### TASK STATEMENT
Search the records below for the string "Toggle" and copy each line where it turns up.

┄┄┄┄┄┄┄┄┄┄┄┄┄┄┄┄┄┄┄┄

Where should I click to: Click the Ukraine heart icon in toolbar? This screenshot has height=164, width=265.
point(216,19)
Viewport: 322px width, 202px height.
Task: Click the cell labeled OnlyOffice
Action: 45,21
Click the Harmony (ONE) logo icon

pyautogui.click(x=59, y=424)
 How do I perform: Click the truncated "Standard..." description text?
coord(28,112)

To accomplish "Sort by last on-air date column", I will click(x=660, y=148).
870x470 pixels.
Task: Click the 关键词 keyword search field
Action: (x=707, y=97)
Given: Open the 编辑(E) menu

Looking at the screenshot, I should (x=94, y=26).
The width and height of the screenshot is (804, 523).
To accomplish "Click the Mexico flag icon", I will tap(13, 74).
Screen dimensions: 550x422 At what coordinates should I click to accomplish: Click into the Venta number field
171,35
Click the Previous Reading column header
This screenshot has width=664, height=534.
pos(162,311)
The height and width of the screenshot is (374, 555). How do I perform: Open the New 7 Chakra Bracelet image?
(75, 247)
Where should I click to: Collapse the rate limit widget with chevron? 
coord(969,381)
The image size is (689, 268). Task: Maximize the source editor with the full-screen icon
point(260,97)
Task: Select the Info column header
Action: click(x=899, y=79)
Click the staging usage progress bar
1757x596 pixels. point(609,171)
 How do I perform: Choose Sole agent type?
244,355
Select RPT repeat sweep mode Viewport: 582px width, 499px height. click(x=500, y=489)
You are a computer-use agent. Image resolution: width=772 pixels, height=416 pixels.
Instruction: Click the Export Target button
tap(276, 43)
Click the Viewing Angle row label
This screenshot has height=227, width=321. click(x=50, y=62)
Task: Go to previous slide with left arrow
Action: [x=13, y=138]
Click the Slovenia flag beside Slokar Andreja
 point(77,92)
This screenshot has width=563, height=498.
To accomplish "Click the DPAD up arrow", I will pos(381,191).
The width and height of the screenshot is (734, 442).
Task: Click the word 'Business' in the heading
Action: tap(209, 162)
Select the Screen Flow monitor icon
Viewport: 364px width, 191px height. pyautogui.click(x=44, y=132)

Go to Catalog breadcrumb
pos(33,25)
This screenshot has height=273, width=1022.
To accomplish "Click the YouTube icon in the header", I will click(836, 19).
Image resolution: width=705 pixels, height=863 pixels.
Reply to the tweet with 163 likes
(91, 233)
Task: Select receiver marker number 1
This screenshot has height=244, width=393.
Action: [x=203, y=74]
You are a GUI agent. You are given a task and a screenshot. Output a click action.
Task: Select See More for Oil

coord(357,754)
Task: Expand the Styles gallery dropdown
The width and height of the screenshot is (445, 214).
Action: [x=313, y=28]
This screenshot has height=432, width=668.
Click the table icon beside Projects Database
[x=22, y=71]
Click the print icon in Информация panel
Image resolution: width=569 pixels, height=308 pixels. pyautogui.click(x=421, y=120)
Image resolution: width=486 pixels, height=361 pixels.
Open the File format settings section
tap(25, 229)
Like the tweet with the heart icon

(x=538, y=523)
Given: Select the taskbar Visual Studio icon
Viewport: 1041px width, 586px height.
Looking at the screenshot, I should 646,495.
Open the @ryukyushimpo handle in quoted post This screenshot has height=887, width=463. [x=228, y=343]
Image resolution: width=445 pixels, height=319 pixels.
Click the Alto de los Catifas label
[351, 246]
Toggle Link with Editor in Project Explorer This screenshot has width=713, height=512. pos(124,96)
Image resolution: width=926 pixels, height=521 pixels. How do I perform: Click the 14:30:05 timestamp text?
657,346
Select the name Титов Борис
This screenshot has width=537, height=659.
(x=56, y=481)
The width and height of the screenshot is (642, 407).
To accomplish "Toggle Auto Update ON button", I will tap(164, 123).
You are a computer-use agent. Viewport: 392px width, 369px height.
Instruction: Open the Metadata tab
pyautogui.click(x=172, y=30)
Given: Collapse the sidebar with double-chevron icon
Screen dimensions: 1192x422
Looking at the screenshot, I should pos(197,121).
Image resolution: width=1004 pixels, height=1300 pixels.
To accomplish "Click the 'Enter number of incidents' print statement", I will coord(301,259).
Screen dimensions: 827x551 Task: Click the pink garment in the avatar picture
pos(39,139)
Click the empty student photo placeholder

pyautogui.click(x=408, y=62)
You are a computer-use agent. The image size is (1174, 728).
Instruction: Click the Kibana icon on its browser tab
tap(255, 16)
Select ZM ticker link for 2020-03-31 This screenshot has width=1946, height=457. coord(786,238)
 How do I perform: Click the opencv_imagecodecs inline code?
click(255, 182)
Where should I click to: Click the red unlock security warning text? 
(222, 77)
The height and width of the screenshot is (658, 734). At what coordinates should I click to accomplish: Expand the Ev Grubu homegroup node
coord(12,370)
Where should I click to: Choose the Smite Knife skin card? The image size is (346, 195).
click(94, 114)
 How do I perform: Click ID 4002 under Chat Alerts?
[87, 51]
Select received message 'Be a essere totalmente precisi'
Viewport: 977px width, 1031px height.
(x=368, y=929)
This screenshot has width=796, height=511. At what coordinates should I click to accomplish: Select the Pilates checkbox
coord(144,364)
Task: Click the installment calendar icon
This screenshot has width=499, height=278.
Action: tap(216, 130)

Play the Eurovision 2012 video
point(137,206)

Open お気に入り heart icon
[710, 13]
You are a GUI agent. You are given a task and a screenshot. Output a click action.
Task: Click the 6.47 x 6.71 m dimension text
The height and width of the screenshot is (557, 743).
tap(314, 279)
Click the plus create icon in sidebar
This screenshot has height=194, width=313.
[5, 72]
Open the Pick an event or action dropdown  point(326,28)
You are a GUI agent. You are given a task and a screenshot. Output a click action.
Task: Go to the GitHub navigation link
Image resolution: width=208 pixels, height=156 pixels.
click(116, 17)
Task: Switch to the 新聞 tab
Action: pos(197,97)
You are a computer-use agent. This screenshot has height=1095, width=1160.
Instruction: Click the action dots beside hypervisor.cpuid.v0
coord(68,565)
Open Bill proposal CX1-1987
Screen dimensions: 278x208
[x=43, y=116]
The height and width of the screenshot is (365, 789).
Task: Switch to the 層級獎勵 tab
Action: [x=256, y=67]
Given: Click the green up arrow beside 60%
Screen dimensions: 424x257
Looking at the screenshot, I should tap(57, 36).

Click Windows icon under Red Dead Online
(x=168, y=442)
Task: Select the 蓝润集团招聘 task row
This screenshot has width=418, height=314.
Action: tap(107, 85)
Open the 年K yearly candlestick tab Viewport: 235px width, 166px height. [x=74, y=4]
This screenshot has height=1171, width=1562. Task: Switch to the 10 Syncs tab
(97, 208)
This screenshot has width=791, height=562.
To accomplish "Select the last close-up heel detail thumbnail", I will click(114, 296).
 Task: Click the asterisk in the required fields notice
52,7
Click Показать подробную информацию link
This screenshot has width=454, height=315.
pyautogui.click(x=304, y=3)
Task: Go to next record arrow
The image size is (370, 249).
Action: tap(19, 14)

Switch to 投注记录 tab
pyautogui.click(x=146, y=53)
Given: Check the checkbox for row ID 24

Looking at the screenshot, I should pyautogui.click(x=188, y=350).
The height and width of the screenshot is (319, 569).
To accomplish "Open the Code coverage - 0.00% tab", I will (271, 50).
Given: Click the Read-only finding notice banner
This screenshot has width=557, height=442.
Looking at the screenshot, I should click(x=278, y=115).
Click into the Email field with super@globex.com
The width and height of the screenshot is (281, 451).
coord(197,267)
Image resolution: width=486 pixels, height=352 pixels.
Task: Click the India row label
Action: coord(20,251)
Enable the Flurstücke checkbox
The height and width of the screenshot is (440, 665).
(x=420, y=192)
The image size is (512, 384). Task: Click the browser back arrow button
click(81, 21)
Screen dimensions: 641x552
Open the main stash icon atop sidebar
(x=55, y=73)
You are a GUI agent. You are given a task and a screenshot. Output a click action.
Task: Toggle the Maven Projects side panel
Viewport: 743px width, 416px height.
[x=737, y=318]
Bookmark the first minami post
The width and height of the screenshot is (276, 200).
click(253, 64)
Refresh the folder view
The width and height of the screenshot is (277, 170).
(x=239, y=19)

┄┄┄┄┄┄┄┄┄┄┄┄┄┄┄┄┄┄┄┄

### EXPECTED ANSWER
Toggle Link with Editor in Project Explorer This screenshot has width=713, height=512. pos(124,96)
To accomplish "Toggle Auto Update ON button", I will tap(164, 123).
Task: Toggle the Maven Projects side panel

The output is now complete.